* Activity
Beneath this line is the data. Output exactly the lines from the line with "You are a computer-use agent. The image" to the line with "Open the Moments", both ends included, and nothing more.

──────── Data extracts ────────

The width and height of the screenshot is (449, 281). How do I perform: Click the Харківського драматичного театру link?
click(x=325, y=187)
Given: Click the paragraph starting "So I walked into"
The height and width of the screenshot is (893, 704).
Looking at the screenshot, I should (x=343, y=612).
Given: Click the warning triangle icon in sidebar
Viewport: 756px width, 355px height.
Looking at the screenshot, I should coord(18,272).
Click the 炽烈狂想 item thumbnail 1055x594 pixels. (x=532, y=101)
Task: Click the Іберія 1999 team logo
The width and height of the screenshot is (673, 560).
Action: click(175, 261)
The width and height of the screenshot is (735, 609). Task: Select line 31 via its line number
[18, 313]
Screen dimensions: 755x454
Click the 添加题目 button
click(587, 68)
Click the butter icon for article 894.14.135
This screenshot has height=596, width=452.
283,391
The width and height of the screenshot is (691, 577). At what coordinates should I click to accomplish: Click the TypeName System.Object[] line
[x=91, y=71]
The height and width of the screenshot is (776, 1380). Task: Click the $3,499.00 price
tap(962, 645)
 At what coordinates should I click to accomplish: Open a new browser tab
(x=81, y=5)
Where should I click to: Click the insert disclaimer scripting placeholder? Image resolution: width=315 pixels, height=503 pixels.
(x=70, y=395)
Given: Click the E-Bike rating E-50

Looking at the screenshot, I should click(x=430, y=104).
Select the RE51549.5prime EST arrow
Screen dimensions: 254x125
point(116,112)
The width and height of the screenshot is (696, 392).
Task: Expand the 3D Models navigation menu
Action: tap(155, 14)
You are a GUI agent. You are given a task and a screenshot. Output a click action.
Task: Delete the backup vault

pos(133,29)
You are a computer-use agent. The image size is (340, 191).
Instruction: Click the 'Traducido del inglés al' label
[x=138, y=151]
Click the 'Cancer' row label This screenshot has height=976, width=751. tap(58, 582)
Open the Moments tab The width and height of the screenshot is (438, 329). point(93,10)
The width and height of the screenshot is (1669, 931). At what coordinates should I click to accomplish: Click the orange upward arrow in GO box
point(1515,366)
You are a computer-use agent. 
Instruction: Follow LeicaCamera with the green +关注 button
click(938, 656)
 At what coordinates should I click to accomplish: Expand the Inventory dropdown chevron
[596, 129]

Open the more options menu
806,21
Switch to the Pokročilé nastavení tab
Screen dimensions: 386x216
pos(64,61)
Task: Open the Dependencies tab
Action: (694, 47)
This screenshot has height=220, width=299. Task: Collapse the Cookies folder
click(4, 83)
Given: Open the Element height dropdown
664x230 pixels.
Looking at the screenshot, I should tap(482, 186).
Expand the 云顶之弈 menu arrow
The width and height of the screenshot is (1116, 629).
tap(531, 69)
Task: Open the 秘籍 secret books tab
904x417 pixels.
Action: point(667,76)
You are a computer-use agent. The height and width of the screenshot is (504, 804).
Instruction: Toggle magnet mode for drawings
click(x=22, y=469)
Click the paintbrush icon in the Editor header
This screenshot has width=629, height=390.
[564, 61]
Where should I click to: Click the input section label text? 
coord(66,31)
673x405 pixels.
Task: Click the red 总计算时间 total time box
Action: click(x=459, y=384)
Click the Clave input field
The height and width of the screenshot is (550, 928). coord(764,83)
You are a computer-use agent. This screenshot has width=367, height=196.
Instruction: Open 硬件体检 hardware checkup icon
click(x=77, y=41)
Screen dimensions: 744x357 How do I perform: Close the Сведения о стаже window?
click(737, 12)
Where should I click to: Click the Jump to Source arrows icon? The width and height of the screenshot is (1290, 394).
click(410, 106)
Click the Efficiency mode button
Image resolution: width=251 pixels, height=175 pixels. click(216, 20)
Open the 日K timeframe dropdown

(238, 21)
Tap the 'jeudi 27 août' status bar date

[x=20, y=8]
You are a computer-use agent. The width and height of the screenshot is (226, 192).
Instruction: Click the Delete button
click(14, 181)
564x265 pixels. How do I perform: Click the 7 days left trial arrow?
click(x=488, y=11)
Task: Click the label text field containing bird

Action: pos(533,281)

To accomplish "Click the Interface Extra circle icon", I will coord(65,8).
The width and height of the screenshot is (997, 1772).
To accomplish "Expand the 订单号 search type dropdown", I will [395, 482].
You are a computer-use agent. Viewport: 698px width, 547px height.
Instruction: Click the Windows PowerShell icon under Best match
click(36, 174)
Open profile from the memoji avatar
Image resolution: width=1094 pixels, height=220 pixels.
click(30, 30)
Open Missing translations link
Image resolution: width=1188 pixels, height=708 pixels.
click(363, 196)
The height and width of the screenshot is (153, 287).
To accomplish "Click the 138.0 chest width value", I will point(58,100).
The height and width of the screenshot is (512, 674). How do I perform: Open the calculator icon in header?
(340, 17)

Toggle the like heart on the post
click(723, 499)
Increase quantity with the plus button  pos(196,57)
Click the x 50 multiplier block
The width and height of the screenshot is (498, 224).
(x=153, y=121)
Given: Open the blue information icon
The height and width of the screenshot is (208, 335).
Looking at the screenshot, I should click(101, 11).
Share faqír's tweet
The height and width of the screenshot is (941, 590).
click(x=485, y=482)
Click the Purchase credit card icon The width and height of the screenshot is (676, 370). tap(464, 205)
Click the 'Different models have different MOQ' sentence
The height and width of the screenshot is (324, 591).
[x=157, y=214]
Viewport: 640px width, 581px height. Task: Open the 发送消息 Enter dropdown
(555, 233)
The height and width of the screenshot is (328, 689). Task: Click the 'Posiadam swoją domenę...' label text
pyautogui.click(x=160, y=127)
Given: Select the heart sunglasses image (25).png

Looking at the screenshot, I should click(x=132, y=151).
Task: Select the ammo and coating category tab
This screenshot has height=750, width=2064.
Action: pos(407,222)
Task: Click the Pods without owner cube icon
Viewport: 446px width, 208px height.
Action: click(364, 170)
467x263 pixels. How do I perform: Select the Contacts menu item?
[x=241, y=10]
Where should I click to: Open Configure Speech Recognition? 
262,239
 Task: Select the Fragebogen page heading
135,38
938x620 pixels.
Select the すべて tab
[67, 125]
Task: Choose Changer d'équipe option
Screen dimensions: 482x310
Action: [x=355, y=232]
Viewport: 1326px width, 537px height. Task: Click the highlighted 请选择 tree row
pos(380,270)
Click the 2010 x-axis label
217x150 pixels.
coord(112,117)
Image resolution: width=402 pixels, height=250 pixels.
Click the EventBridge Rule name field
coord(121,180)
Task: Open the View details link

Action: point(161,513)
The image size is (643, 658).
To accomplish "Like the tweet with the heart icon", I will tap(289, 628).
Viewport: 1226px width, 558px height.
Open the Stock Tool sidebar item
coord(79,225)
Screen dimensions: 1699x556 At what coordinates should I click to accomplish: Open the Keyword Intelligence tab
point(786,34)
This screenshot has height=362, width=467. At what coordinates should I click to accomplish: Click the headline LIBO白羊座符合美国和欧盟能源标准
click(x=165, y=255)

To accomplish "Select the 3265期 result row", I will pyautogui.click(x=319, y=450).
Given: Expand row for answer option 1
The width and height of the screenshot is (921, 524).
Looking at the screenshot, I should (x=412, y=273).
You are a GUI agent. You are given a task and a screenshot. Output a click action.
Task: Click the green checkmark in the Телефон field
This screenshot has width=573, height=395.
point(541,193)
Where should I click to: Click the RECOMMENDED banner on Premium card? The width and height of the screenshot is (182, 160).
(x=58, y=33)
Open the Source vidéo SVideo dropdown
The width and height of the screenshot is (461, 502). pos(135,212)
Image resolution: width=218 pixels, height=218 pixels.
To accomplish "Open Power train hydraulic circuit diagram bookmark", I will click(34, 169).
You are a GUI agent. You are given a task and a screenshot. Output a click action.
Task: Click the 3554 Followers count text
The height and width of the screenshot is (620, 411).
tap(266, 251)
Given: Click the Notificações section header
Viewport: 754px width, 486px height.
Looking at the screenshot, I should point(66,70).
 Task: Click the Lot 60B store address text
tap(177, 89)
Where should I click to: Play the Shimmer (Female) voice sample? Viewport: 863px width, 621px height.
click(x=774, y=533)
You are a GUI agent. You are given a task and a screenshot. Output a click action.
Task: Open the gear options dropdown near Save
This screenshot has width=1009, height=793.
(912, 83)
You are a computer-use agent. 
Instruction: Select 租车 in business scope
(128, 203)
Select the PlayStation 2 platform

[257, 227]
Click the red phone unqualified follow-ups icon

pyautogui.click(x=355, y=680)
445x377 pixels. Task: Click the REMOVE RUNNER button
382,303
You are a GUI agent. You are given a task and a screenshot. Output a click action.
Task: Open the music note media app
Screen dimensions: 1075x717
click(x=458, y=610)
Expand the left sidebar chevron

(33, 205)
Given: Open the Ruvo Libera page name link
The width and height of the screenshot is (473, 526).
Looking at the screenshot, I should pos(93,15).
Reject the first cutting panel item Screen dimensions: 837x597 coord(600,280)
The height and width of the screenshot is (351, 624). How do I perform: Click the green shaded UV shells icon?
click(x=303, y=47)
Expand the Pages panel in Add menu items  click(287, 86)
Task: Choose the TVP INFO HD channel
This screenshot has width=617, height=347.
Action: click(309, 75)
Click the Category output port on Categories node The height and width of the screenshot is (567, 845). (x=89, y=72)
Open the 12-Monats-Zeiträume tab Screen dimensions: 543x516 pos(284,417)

────────

* Solved exercise
You are a computer-use agent. The image size is (340, 191).
Instruction: Click the 'Traducido del inglés al' label
[x=138, y=151]
Click the 'Cancer' row label This screenshot has height=976, width=751. tap(58, 582)
Open the Moments tab The width and height of the screenshot is (438, 329). point(93,10)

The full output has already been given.